Instructions for the task: Every line in the records below between the one holding "Task: Open more options in the call toolbar" and the one holding "The width and height of the screenshot is (1568, 580).", inclusive, is to be set down exactly; all other lines are to be left out.

Dataset entries
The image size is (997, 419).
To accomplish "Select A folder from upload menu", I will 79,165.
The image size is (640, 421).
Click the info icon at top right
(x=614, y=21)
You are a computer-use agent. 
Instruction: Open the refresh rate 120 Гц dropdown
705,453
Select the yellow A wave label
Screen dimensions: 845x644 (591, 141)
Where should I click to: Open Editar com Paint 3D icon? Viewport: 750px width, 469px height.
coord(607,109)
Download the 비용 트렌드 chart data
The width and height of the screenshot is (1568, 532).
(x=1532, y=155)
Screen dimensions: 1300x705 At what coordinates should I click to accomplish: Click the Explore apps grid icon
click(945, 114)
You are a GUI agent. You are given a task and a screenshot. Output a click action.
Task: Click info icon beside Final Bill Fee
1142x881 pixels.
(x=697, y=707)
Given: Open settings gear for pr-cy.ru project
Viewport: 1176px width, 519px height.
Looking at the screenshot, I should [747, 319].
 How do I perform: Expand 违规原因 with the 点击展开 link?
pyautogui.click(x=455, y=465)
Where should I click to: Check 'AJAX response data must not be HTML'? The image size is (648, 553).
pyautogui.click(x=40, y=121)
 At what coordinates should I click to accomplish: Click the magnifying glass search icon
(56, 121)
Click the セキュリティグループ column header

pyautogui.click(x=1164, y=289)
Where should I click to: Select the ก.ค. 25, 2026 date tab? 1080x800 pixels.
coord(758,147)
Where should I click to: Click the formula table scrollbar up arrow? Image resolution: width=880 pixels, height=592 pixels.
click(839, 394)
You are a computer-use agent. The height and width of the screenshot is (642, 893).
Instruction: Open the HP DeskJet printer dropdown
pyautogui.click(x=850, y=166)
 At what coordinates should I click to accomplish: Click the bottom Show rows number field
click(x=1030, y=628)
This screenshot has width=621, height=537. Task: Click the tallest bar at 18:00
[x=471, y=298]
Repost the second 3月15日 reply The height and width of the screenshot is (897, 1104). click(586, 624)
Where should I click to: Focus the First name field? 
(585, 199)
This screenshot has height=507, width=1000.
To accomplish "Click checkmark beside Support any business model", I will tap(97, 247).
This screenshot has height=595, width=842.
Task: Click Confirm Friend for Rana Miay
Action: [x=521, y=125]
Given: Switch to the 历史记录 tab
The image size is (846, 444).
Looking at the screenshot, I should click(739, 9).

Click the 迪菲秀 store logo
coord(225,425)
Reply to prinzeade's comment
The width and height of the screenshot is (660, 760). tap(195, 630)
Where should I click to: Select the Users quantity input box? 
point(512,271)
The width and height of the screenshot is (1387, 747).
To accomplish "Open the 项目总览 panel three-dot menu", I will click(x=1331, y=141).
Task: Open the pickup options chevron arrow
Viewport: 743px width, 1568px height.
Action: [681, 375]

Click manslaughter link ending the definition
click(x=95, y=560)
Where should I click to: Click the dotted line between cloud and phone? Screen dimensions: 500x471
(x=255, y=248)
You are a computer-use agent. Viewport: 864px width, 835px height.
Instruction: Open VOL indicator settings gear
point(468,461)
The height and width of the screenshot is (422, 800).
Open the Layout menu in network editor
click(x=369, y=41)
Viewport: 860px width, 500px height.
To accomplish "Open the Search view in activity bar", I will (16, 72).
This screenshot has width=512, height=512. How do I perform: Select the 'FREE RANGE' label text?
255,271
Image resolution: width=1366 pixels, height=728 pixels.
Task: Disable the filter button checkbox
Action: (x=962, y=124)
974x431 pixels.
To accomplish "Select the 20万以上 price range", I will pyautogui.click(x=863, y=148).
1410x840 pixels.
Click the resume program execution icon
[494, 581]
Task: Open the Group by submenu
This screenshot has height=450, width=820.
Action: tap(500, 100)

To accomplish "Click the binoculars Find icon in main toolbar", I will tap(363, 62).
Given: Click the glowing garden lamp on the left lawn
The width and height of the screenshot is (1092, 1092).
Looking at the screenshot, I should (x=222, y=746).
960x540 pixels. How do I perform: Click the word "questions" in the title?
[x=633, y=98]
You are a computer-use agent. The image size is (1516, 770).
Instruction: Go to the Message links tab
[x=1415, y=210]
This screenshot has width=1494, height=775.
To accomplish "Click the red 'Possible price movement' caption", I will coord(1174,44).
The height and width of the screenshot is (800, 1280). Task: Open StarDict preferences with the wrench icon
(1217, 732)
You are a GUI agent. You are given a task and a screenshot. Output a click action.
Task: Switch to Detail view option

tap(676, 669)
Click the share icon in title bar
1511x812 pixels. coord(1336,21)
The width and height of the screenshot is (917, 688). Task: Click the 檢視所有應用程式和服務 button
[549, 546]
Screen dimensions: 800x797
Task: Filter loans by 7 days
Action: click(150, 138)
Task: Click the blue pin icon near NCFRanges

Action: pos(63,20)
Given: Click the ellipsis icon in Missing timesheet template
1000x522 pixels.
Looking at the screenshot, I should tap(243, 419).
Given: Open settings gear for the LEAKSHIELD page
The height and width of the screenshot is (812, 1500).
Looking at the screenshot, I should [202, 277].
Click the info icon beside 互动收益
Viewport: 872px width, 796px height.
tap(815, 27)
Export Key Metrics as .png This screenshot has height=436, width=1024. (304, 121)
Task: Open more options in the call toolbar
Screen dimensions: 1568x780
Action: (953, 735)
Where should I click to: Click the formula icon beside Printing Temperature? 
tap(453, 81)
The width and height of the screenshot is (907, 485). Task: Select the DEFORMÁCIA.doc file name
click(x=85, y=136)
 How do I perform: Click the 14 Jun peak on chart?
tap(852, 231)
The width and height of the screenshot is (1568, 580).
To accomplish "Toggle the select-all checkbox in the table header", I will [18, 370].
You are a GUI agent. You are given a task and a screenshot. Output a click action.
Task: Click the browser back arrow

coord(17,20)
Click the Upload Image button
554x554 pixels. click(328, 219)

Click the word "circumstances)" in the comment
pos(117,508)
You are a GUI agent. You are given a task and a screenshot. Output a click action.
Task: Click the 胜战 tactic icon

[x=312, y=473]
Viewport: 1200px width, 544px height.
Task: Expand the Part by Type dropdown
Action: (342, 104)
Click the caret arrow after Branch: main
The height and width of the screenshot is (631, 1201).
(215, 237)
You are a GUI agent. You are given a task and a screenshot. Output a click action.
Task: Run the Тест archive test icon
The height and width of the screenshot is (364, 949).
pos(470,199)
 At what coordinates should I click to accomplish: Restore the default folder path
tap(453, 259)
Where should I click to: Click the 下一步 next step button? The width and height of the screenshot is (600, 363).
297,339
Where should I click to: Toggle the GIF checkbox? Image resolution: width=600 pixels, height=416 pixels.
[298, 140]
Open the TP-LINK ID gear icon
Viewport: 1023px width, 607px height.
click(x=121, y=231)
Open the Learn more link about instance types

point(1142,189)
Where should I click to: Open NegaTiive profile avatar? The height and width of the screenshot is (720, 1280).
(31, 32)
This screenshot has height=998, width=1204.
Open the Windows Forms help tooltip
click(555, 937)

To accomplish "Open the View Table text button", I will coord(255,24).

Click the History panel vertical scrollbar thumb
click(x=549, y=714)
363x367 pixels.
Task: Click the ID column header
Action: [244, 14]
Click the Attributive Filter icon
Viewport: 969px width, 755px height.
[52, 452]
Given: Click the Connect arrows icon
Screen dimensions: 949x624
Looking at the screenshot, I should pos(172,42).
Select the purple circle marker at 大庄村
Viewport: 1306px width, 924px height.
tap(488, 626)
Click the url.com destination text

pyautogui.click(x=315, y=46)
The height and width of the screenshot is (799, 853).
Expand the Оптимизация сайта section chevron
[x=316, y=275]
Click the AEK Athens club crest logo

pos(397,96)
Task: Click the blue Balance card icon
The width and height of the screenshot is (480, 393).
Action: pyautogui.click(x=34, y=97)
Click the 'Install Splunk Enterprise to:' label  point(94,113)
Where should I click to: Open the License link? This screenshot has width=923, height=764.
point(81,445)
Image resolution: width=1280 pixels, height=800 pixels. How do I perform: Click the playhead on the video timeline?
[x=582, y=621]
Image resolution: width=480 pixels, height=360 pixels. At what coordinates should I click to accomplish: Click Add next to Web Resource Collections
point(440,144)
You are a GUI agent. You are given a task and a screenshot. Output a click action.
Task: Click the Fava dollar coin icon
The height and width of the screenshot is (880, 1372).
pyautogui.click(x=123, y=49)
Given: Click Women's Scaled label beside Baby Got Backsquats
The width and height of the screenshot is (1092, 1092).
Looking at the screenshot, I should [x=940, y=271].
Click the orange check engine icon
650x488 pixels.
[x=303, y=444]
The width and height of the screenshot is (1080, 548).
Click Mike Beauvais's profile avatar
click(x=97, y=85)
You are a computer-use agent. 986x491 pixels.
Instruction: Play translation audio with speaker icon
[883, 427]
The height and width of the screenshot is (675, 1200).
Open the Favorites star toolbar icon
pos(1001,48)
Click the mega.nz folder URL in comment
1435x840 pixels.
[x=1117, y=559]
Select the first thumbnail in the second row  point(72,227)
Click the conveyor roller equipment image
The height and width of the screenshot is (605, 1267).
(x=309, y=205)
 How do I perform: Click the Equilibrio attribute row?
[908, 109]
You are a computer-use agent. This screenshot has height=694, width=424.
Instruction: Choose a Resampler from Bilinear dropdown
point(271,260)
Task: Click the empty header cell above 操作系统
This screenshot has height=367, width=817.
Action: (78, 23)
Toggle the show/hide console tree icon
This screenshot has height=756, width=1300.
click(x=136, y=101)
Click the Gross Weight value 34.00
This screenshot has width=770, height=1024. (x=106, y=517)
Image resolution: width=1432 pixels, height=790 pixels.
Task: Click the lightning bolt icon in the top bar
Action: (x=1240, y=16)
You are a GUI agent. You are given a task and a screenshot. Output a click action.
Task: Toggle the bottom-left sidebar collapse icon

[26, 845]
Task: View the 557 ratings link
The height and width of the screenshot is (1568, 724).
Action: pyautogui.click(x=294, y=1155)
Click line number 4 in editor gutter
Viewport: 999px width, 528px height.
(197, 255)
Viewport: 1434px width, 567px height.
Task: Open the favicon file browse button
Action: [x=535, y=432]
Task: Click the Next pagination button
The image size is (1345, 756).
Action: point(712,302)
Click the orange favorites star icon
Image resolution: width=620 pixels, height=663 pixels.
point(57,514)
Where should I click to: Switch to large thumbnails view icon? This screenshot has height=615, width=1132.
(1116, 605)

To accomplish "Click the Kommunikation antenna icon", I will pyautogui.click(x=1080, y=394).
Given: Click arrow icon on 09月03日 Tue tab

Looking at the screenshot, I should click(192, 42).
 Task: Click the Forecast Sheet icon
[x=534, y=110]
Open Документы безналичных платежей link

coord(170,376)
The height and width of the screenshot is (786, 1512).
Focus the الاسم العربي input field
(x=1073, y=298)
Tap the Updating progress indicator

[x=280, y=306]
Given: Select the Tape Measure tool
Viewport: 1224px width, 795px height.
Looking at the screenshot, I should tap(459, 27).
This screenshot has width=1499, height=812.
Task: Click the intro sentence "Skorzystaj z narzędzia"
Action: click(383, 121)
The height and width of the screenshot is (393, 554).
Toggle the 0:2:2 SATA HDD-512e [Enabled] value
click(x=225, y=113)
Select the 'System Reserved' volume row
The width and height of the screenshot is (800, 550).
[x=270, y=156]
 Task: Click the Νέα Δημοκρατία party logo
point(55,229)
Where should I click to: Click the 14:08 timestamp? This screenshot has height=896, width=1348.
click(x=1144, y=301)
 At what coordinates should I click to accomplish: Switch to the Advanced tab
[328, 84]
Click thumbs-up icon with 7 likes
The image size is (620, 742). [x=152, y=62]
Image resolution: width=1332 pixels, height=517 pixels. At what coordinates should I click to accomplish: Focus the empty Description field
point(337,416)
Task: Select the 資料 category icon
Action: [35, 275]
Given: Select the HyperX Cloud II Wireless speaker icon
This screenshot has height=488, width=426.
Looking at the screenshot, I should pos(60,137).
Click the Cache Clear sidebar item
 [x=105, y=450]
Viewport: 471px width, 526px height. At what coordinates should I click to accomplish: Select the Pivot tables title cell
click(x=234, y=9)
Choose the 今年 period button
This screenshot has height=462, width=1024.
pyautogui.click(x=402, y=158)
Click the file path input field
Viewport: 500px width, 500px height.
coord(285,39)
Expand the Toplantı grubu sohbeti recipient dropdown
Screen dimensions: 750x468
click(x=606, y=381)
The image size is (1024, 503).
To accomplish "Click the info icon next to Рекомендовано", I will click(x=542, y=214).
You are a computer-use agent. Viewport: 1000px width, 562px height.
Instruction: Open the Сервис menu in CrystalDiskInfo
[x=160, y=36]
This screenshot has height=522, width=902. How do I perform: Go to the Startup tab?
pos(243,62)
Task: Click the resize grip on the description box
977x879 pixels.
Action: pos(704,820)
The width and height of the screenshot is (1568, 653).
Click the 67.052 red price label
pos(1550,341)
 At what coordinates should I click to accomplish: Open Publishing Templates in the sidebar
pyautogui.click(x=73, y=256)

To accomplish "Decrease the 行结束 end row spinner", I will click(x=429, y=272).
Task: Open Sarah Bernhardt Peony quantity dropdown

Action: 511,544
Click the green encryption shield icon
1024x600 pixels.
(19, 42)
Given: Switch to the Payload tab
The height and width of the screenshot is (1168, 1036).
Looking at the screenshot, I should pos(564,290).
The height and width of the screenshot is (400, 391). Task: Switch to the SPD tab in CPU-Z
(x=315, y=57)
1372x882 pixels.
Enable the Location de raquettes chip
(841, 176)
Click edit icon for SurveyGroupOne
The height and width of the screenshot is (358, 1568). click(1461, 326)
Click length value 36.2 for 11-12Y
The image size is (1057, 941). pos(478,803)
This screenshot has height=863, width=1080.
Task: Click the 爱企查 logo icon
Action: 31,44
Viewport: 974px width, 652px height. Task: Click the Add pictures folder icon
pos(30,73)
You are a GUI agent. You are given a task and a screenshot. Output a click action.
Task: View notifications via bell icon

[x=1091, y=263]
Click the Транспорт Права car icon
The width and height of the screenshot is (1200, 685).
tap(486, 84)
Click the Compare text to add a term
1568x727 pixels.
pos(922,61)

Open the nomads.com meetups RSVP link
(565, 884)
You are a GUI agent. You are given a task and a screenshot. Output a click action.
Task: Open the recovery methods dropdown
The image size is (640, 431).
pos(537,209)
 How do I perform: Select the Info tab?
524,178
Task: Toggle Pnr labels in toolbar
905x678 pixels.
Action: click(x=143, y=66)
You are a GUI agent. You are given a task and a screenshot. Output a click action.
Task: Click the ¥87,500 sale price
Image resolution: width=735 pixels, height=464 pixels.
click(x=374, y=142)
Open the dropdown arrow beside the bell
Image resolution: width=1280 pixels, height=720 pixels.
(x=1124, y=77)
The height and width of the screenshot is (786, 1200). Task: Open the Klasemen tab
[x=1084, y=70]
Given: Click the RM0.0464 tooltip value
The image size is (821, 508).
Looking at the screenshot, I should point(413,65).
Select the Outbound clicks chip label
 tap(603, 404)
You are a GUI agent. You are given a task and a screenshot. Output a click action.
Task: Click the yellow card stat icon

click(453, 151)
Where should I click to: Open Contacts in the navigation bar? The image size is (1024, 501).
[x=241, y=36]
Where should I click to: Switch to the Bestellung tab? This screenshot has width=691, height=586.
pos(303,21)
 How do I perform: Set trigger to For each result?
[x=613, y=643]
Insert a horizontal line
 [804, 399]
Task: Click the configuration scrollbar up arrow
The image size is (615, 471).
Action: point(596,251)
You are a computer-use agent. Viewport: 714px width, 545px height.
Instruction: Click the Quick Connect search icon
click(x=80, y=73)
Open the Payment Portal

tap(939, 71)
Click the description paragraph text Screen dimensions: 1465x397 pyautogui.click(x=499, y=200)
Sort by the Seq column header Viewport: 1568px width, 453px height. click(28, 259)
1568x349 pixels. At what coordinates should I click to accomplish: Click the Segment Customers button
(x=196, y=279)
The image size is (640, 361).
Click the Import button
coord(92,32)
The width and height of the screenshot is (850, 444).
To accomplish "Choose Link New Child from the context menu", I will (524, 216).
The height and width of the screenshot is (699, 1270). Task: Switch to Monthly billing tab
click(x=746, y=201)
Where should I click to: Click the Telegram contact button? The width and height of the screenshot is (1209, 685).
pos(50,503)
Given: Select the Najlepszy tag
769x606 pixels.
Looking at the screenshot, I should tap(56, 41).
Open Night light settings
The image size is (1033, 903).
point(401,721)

Task solution:
Task: Open more options in the call toolbar
Screen dimensions: 1568x780
Action: (953, 735)
Where should I click to: Click the formula icon beside Printing Temperature? 
tap(453, 81)
The width and height of the screenshot is (907, 485). Task: Select the DEFORMÁCIA.doc file name
click(x=85, y=136)
 How do I perform: Click the 14 Jun peak on chart?
tap(852, 231)
The width and height of the screenshot is (1568, 580).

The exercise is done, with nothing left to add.